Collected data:
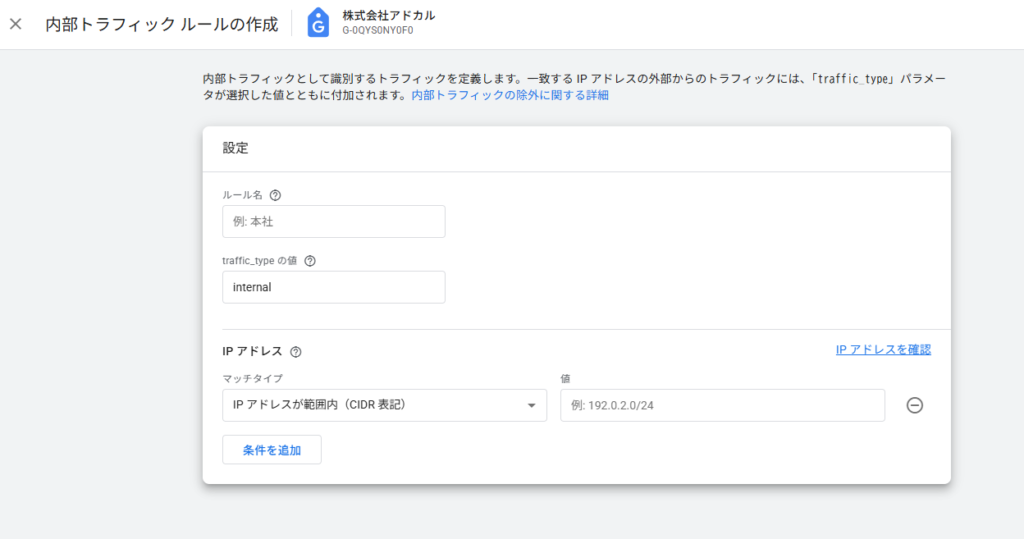Click the Google tag icon in header

pos(318,23)
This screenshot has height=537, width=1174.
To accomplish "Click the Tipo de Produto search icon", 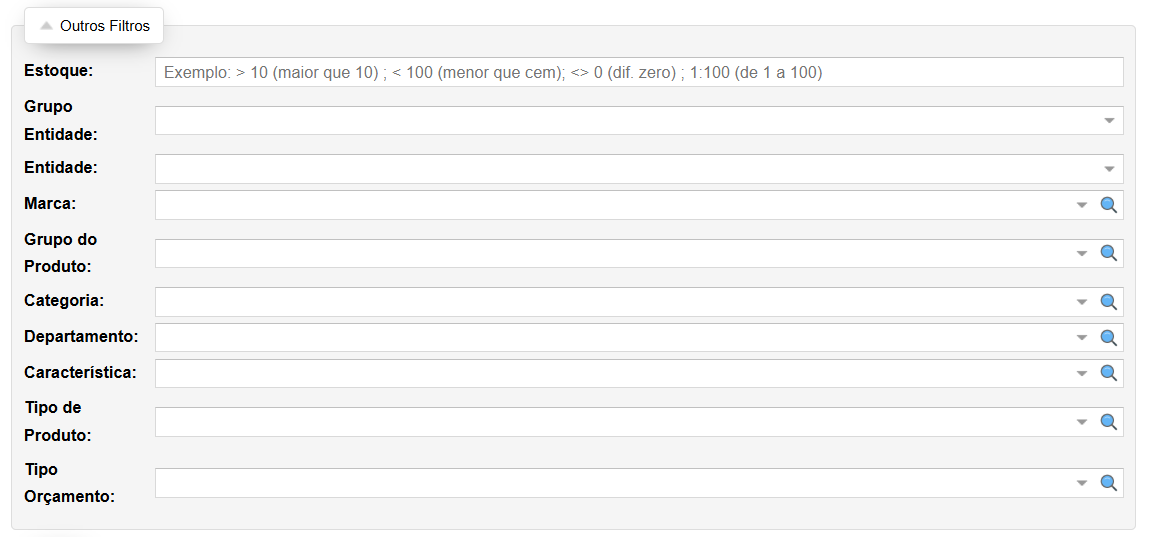I will coord(1108,421).
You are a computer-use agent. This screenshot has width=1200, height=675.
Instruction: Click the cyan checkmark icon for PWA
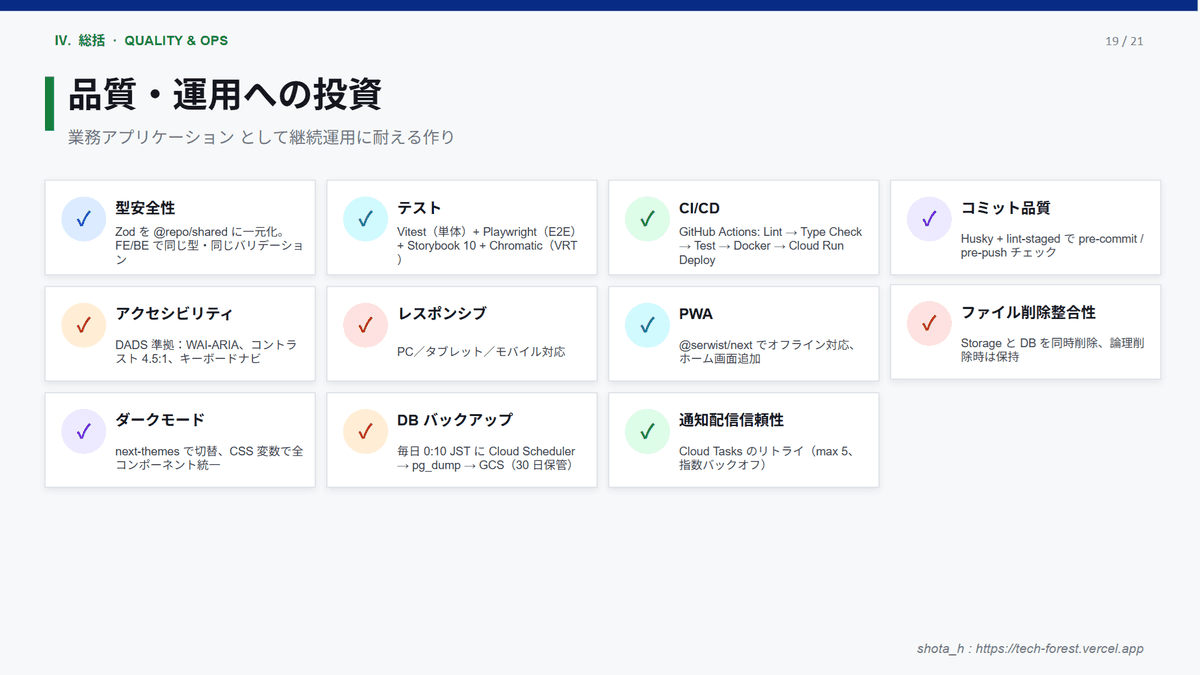648,325
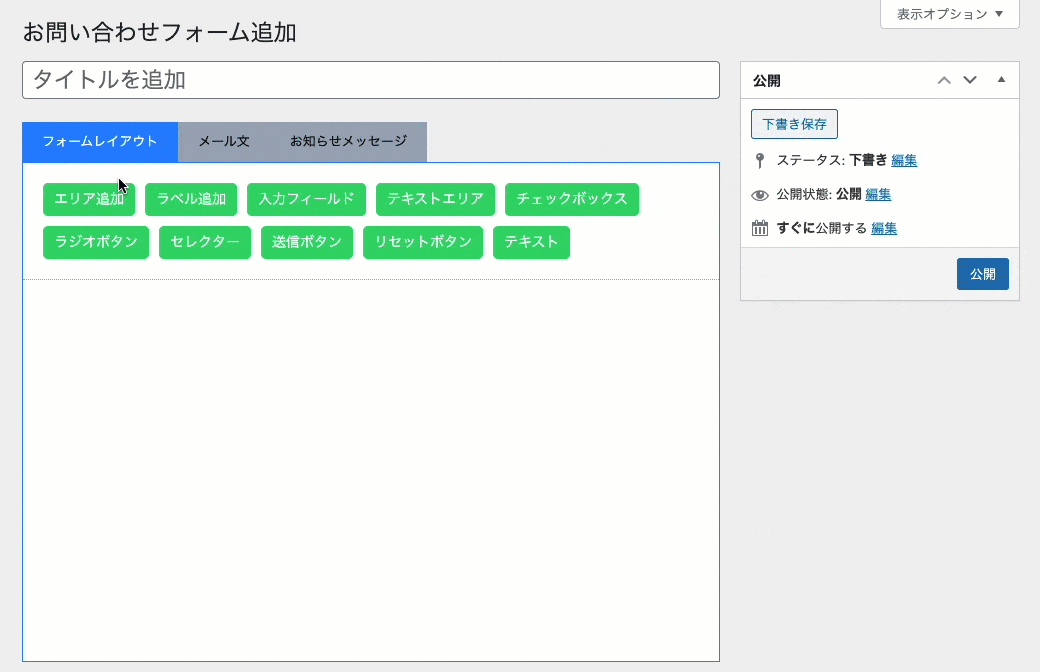Add a リセットボタン element
The width and height of the screenshot is (1040, 672).
coord(423,242)
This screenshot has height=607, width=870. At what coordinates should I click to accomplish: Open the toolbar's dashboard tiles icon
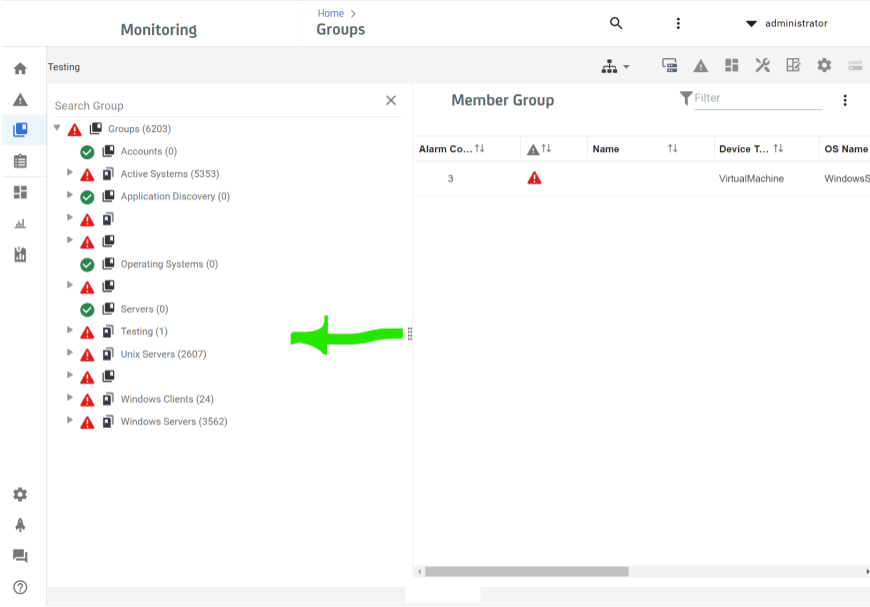coord(732,66)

WHAT IS BEING ASKED: Beginning with the line that contains "Instruction: Click the", output every line down to the last line of the entries above exactly as written, apart from the pictures.

ANSWER:
Instruction: Click the cyan checkmark icon for PWA
648,325
Add a リセットボタン element
The width and height of the screenshot is (1040, 672).
coord(423,242)
This screenshot has height=607, width=870. At what coordinates should I click to accomplish: Open the toolbar's dashboard tiles icon
coord(732,66)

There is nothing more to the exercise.